> Goal of the exercise
Arrange everything from the start of the records down to the line containing "Looking at the" as a Markdown table with the columns Row and Line, numbering each line and skipping blank ones. Leave the pictures out.

> Records for this exercise
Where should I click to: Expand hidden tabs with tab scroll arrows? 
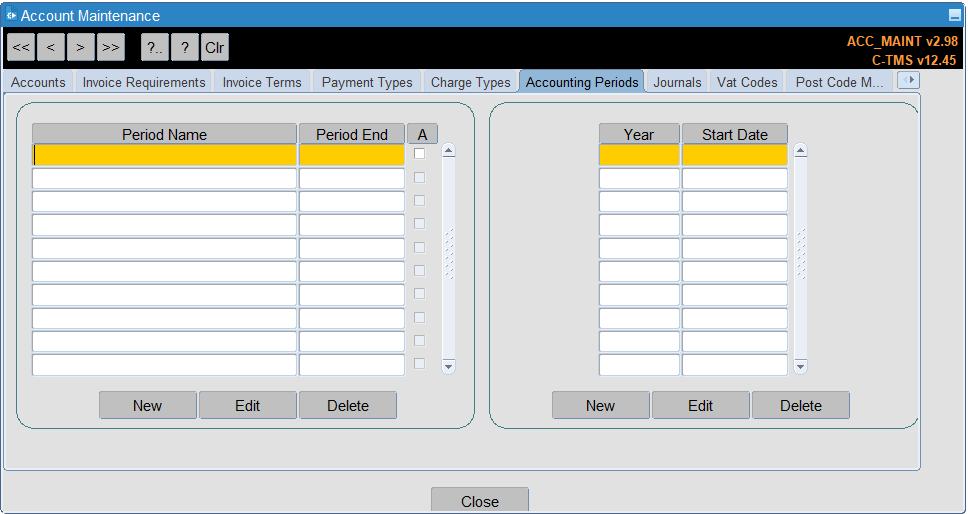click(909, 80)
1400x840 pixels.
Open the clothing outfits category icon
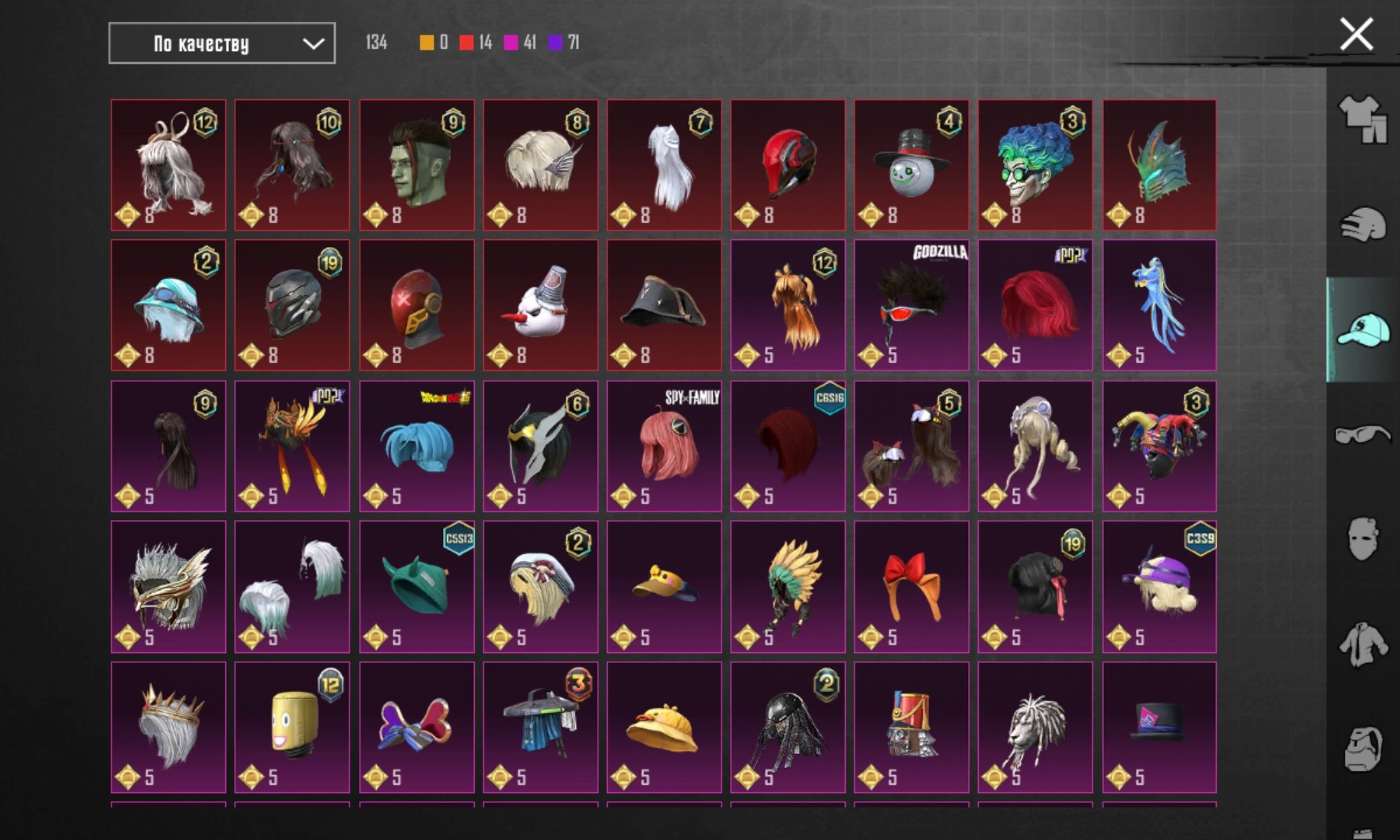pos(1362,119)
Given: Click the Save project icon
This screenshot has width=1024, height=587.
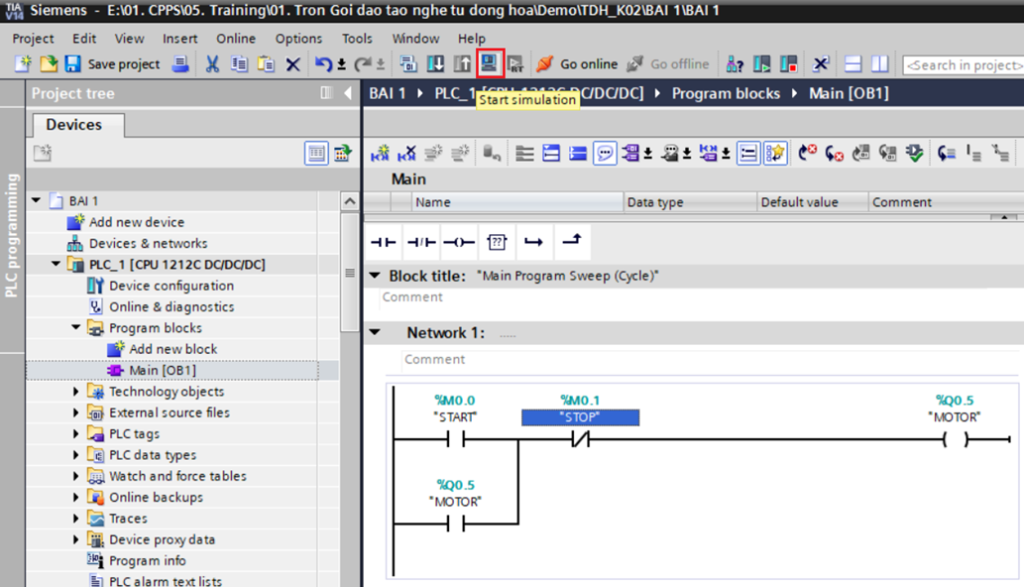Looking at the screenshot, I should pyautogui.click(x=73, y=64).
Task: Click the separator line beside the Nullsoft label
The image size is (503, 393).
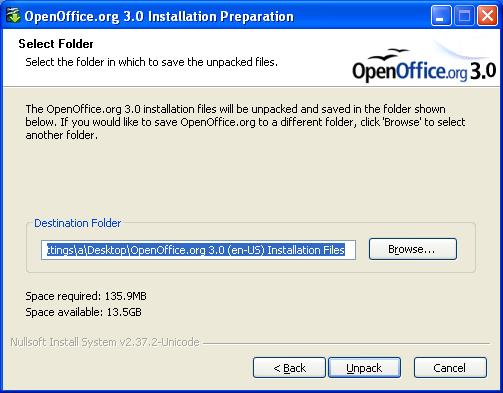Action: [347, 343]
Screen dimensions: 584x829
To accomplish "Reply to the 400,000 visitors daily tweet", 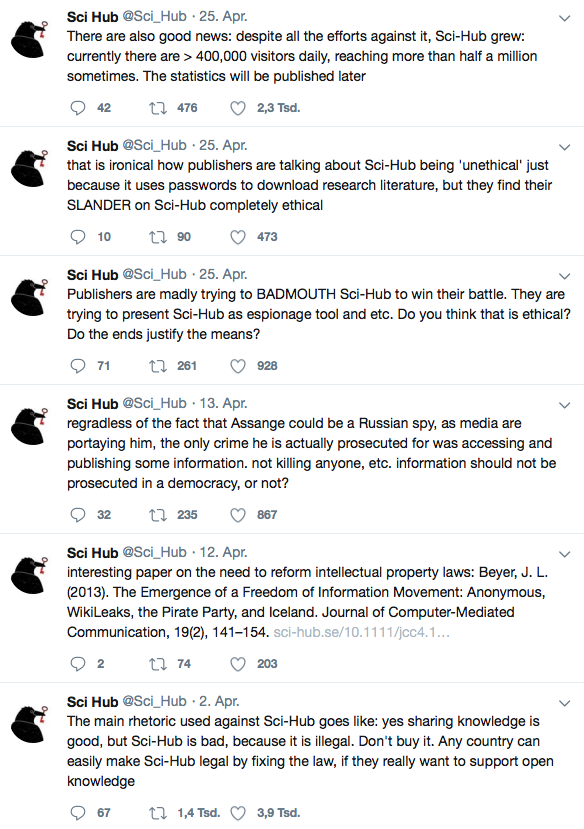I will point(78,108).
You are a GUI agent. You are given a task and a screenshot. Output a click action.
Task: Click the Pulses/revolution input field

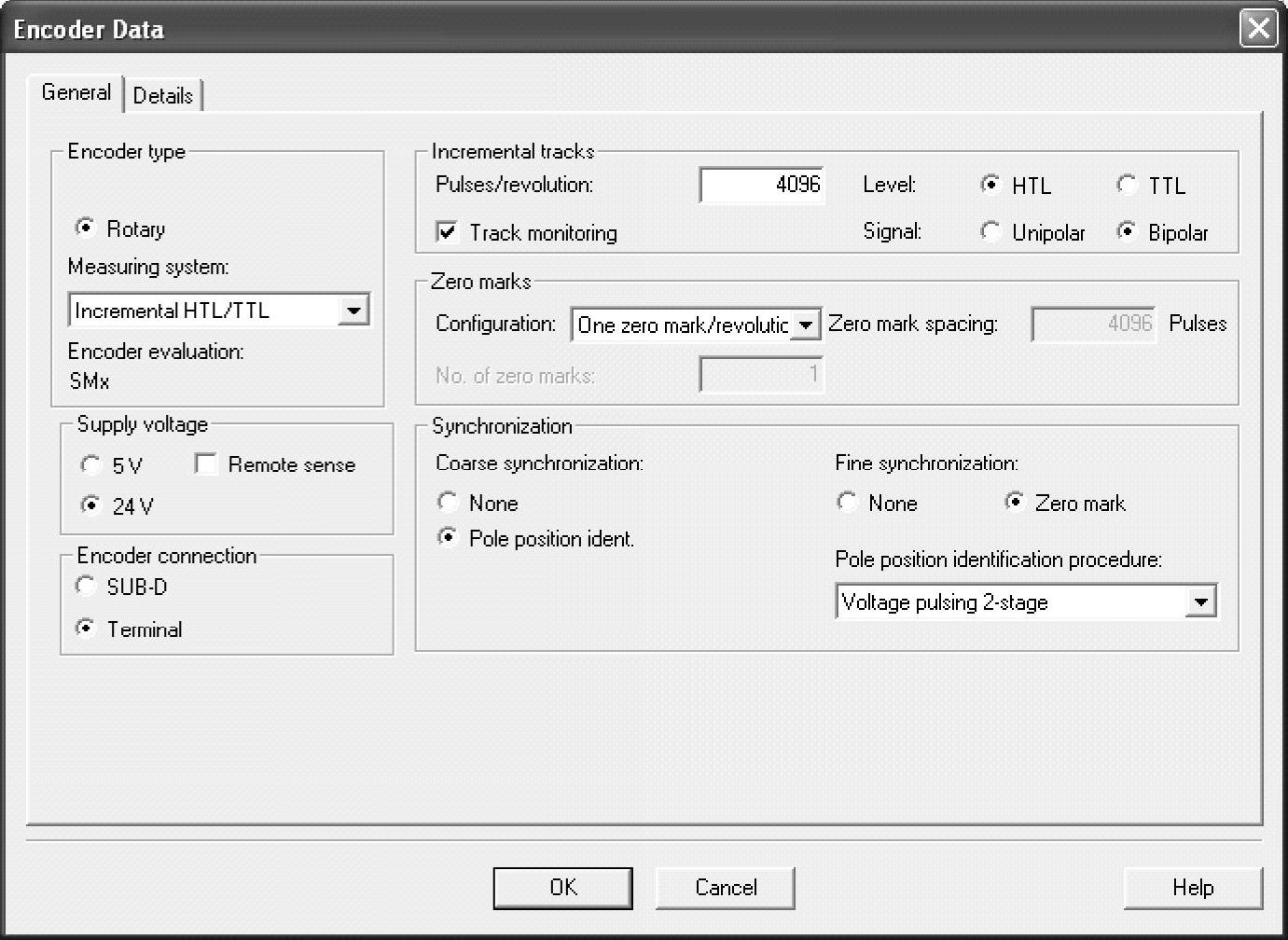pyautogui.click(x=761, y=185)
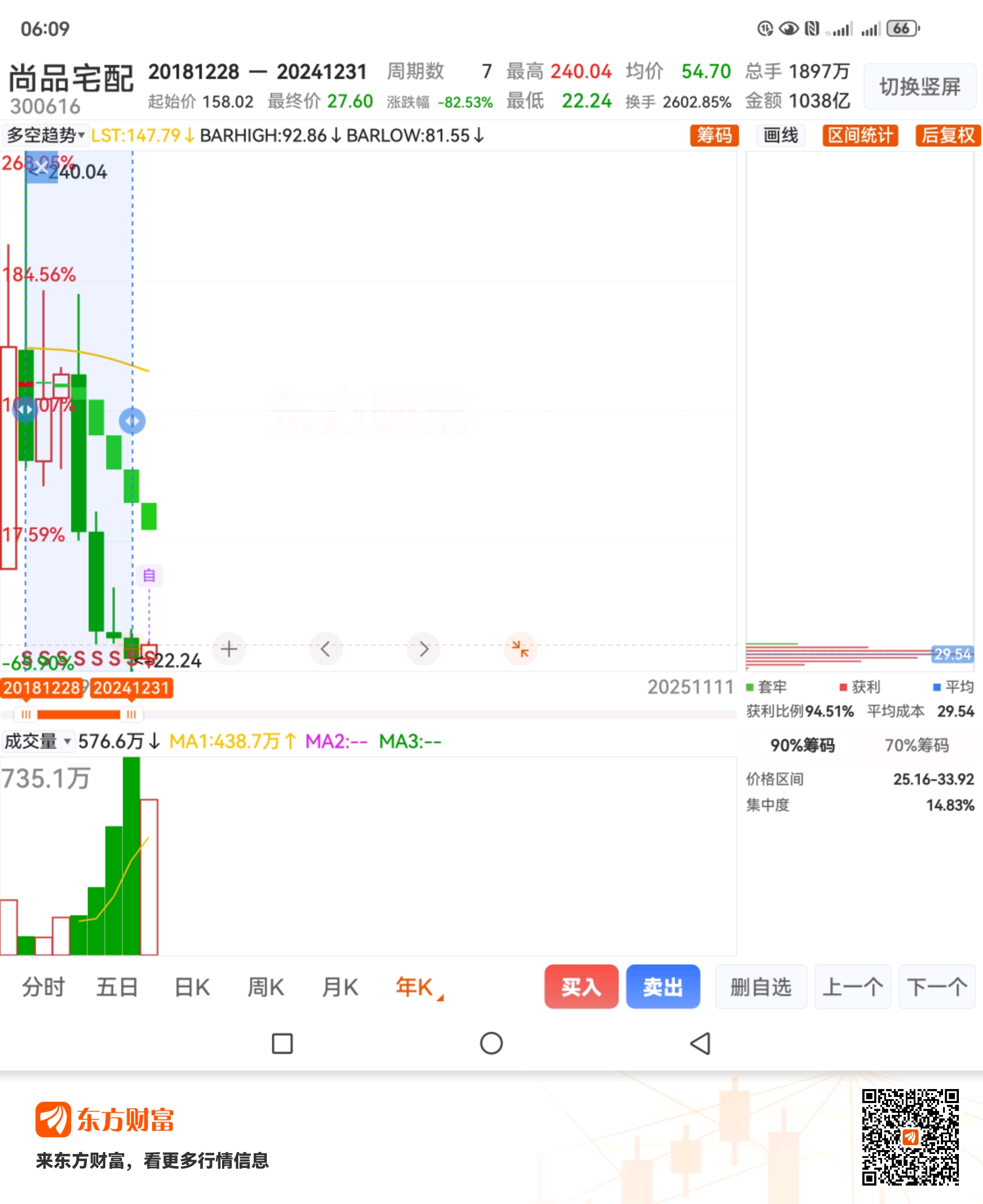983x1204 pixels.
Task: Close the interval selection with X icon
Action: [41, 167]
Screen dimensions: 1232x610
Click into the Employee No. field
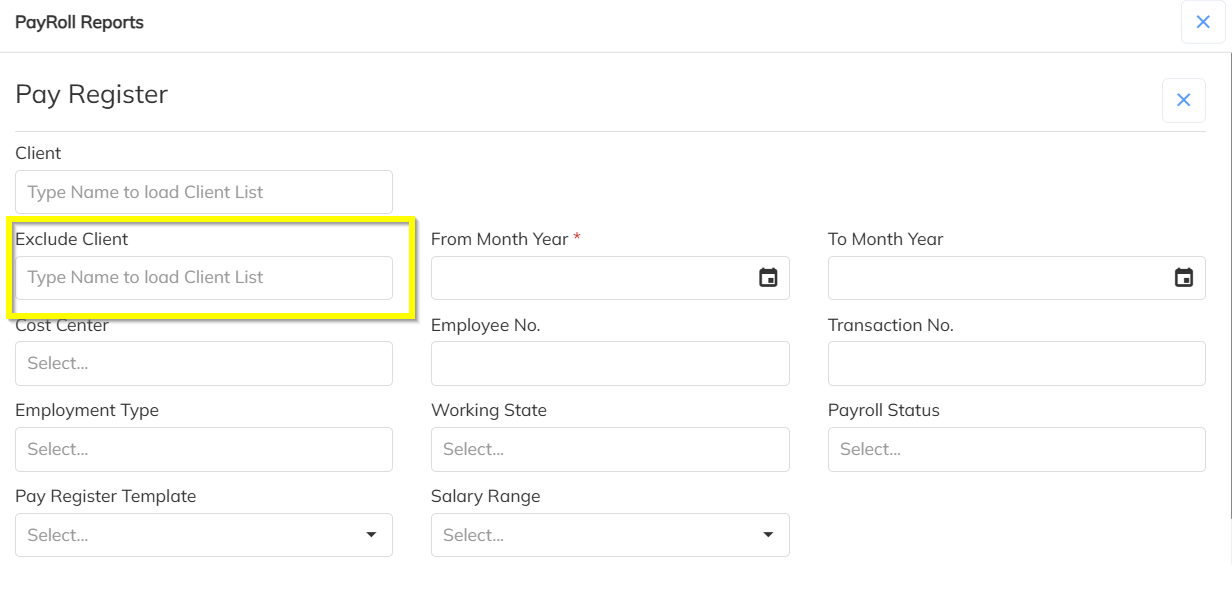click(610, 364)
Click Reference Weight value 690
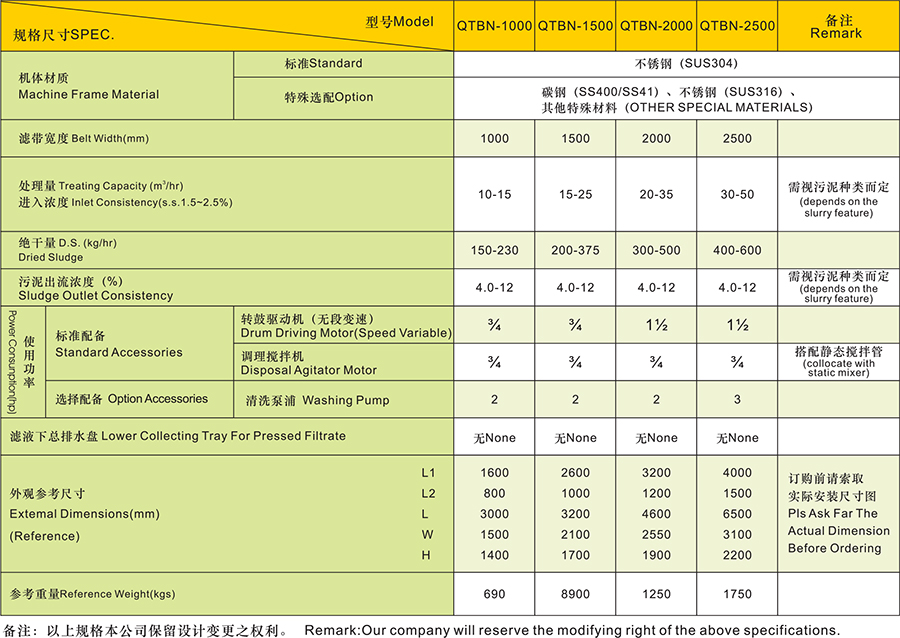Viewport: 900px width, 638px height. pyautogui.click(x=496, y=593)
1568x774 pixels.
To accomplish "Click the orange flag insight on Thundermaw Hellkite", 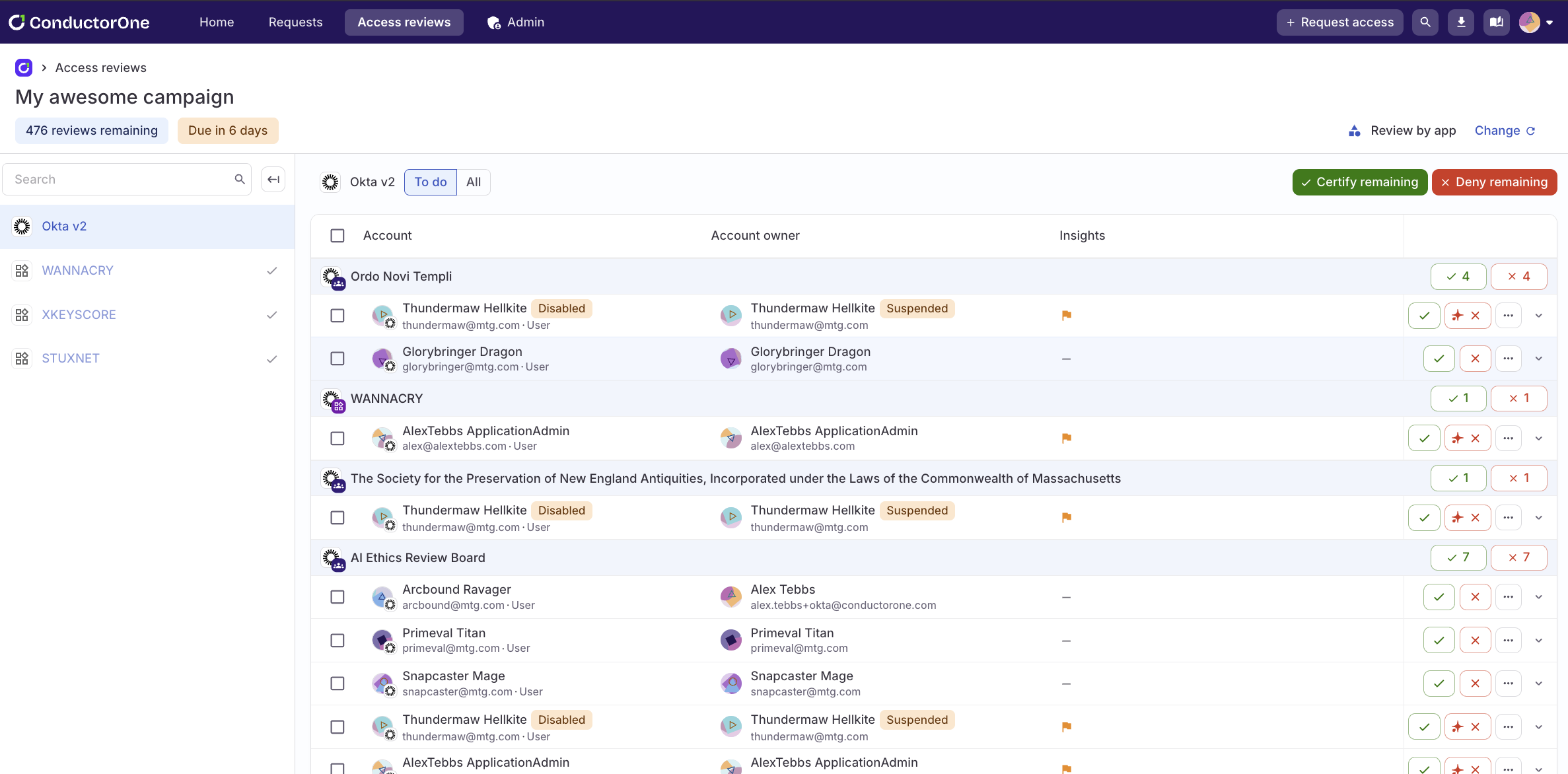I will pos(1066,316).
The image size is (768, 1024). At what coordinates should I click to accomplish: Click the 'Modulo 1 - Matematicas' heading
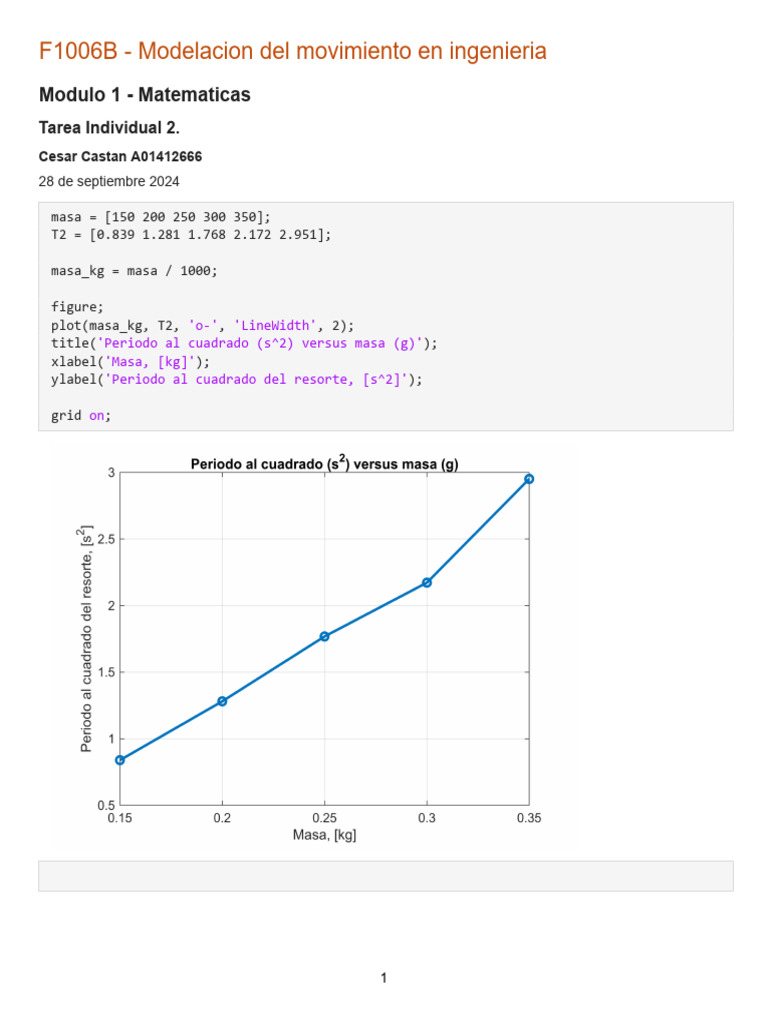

> Complete answer
| Row | Line |
|---|---|
| 1 | Where should I click to: Expand hidden tabs with tab scroll arrows?  |
| 2 | click(909, 80) |
| 3 | 1400x840 pixels. |
| 4 | Open the clothing outfits category icon |
| 5 | pos(1362,119) |
| 6 | Given: Click the Save project icon |
| 7 | This screenshot has width=1024, height=587. |
| 8 | Looking at the screenshot, I should pyautogui.click(x=73, y=64). |